Report: Charlottesville ‘Alt Right’ Usually Wrong and None Too Bright

A study of participants in the recent Charlottesville, Virginia ‘Alt Right’ rally found that many in the crowd had little grasp of current and historical facts or even why they were there.

More On, a California think tank, sent representatives into the scrum at the alt right gathering in Charlottesville and conducted interviews with self-described members of white supremacists groups, Nazi sympathizers and other reprobates. Their purpose was to gauge the intelligence of the crowd by asking a series of questions on a variety of subjects.

“After analyzing the data we collected,” said Malcolm Anders, a spokesperson for More On, “we concluded that the root cause for the widespread ignorance we documented had likely been passed down for generations.  You just couldn’t teach that kind of stupid overnight.”

For example, in answering the question of “What is Roe versus Wade?”, a Supreme Court decision upholding abortion rights, thirty-eight percent thought it was an upcoming UFC fight.  Another twenty-one percent believed it was two of the choices you have when you go fishing while others couldn’t come up with a coherent response.

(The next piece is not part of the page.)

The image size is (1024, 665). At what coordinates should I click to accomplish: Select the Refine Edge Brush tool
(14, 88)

When asked who was buried in ‘Grant’s Tomb’, considered a fairly easy test of reasoning, forty-two percent had no idea even when prompted with “Take a guess.” Twenty-six percent wanted to first know if it was a video game and eight-percent responded by asking where the restrooms were or what time it was.

The report also mentioned that there was some confusion as to the purpose of the march. While the majority came to voice their blind hatred of anybody not like them, eleven percent were under the impression that they were there to prevent the removal of ‘the General Lee’, the automobile seen in the television show ‘The Dukes of Hazard’, rather then a statue dedicated to Robert E. Lee, a confederate officer.

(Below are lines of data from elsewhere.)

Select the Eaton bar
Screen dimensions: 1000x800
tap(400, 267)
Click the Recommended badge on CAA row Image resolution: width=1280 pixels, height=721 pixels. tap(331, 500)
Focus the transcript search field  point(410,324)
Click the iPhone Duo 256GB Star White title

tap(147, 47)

In order to determine how many in the crowd had criminal records a member of More On made periodic announcements that “Anyone who is on probation should leave immediately because if found to be in the company of convicted felons you are subject to violating terms of your agreement.” It’s estimated that nearly eighty percent of those within earshot left.

In a related note, the study also found a significant drop in arrests for spousal abuse, DUI’s and opioid offenses in the surrounding counties while the march was in progress.